- _Exercise aim_
Retype, word for word, every line starting at the line with "Open the About dialog" and ending with the final line of the entries; skip the pictures.

- _Dataset excerpts_
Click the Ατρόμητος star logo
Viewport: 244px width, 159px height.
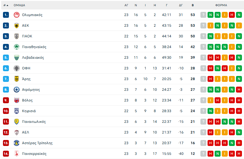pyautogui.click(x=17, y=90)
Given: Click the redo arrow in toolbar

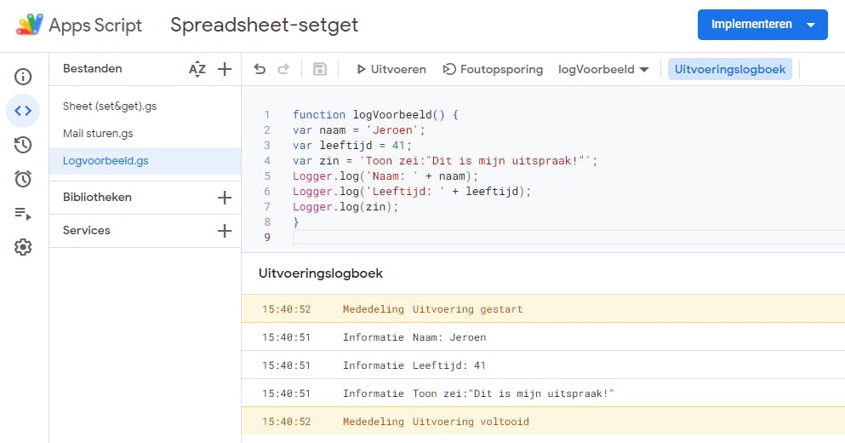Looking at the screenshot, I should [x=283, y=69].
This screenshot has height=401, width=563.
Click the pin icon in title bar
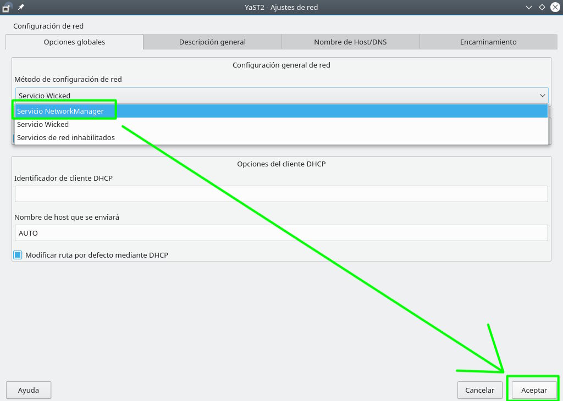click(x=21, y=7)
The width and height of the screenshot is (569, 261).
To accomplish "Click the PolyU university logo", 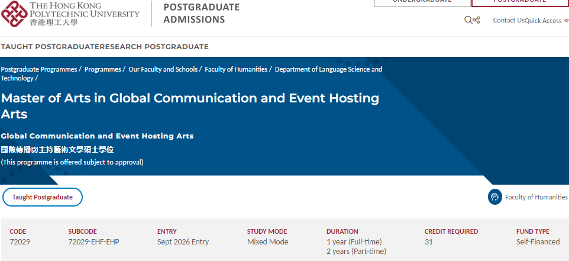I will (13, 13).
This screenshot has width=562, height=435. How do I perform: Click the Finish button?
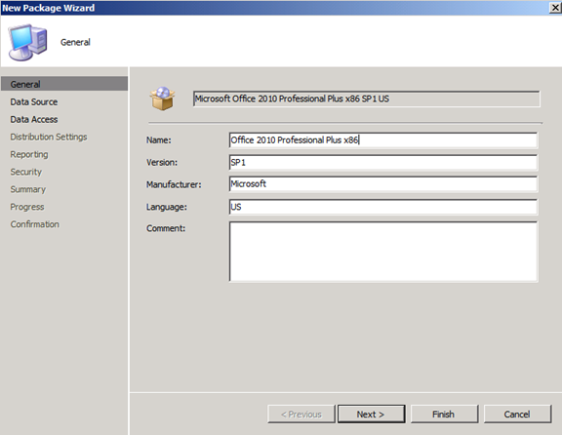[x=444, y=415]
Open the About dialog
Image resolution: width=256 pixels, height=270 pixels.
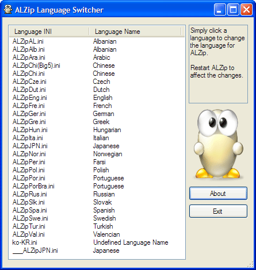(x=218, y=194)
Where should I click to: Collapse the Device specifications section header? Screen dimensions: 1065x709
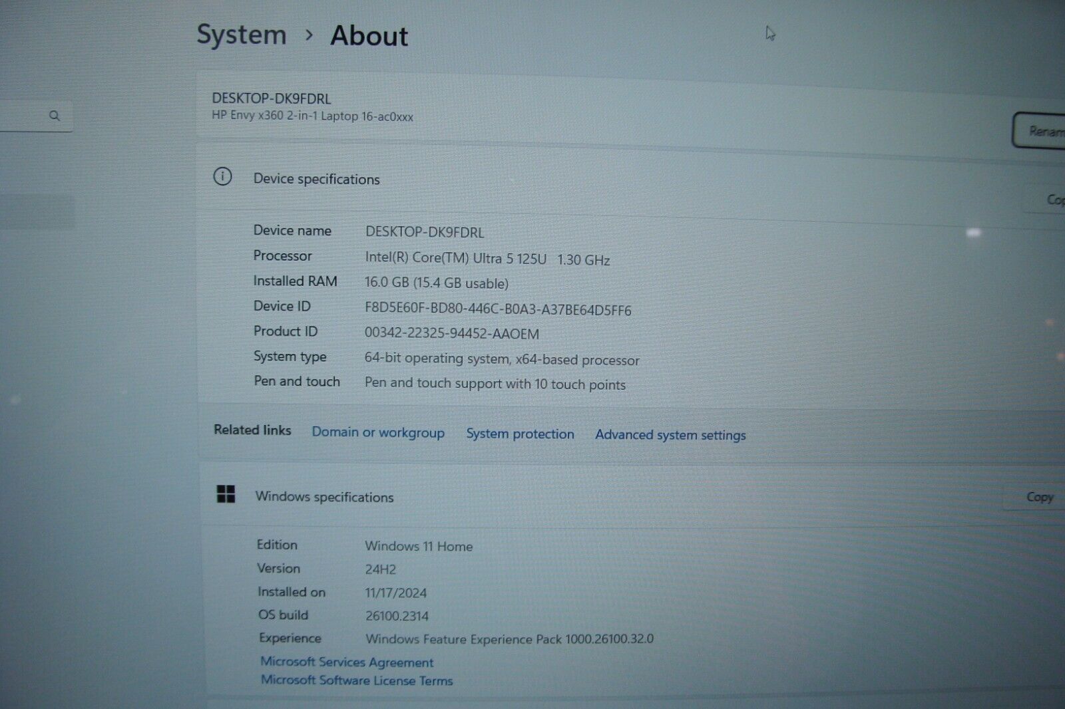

- _Your solution_
Open the About dialog
Image resolution: width=256 pixels, height=270 pixels.
(x=218, y=194)
Where should I click to: Collapse the Device specifications section header? Screen dimensions: 1065x709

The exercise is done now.